I say it just ain’t so. What I observe when I see people going through grief, mourning, or whatever else you want to call it, is people wasting time. I know whereof I speak, because I myself have already been through it a couple of times in my life – once when my father died, then years later when it was my mother’s turn – and once (more severely, and for a longer time) when a four-year relationship ended. Nobody can tell me that all that weeping and depression, that dwelling upon the loss, those feelings of anger and guilt and regret, which often made it impossible to concentrate upon anything else, were truly necessary or beneficial. If you add up all the person-hours lost by everybody thus afflicted, the cost to society in terms of productivity must be truly staggering.
What I say is that grief is itself a sickness, and that instead of teaching people to expect and accept it, we ought to be developing ways to get rid of it, just as we have conquered other crippling diseases. As things currently stand, I can only speculate as to what that might entail.
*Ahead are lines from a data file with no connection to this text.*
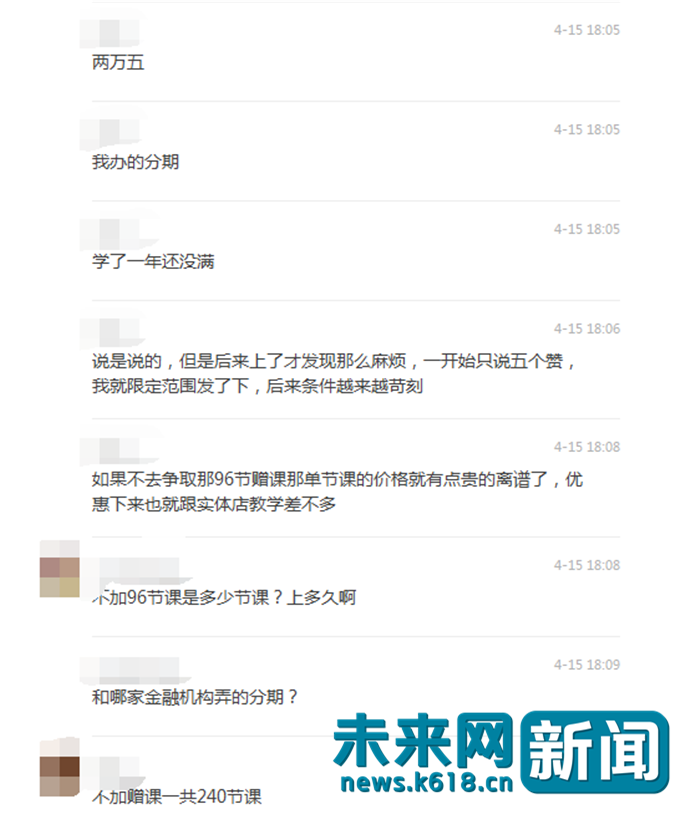Click the avatar beside 不加赠课一共240节课 message
The image size is (700, 829).
[x=60, y=767]
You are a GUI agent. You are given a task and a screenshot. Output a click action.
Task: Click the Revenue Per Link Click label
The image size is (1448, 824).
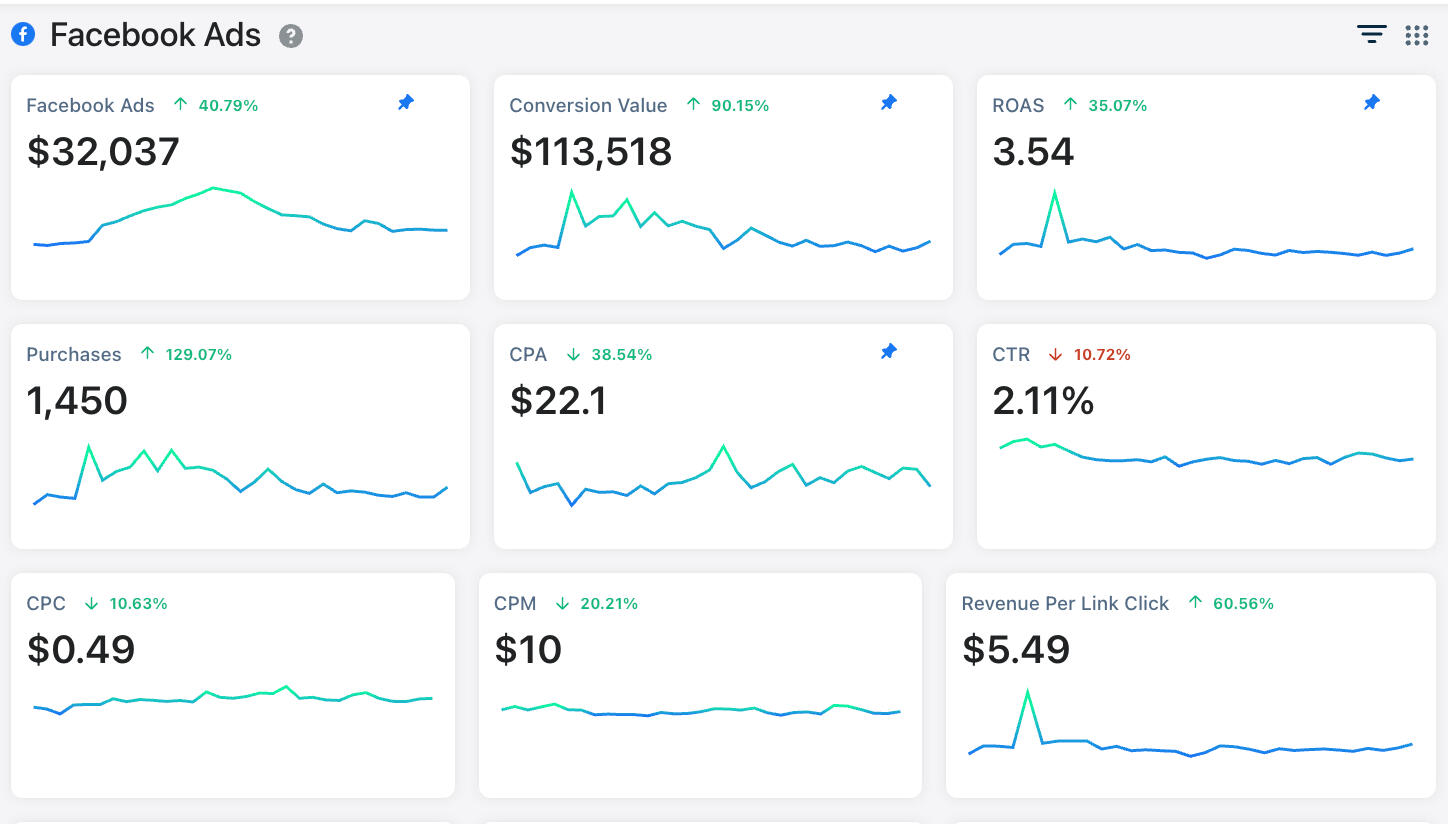(1065, 603)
As far as treatment is concerned, since it all happens in the brain, drugs, hypnosis, anesthesia, and even brain surgery will probably play a part – as no doubt they already do in extreme cases. But I also favor what might be called “manipulation of the environment.” The grieving person should, if possible, be immediately removed from his or her customary surroundings and placed in some completely different situation where there are no unfortunate reminders of the past, but plenty of new challenges and stimulating surroundings – for example, some kind of “grief camp” where the emphasis is on constant new physical and mental activity.
Ultimately, however, we must think in terms, not of treatment, but of prevention. Obviously we have a long way to go in a society which still leaves most of us so unprepared for so many of the most common types of losses. What we really need is some kind of “vaccine” against grief. This could take many forms, but the key must lie in detoxifying the concept of “loss” itself. Already technology seems to be pointing us in the right direction. If you could ask people 200 years ago what the death of a loved one would mean, you might get an answer like “I will never hear his voice again,” or “I will never see her face again.” The modern development of sound and video recording has changed all that. It is now theoretically possible to record every moment of a person’s life, and after they die you could spend the rest of your own life playing it all back. Like just about everything else, death, even though it may still be hanging around, is not what it used to be.
That may be one reason why extensive and expensive formal mourning is no longer as fashionable as it once was (which has no doubt been a cause of great mourning in the undertaking industry). Of course, we are not yet ready to altogether stop being sorry when people, pets, or love affairs die. But we are increasingly unsure just what it is that we are sorry about. In a way, I suppose that can make the situation even more distressing. With all sorts of medical miracles here and on the horizon, death too is perhaps just another of the old certainties which we may have to let go of.
So if you must grieve, go ahead – I can’t stop you, and I probably won’t be able to stop myself if and when the next occasion arises. But while we’re grieving, let’s spare a few tears for poor old Grief itself. I’m sure its days are numbered.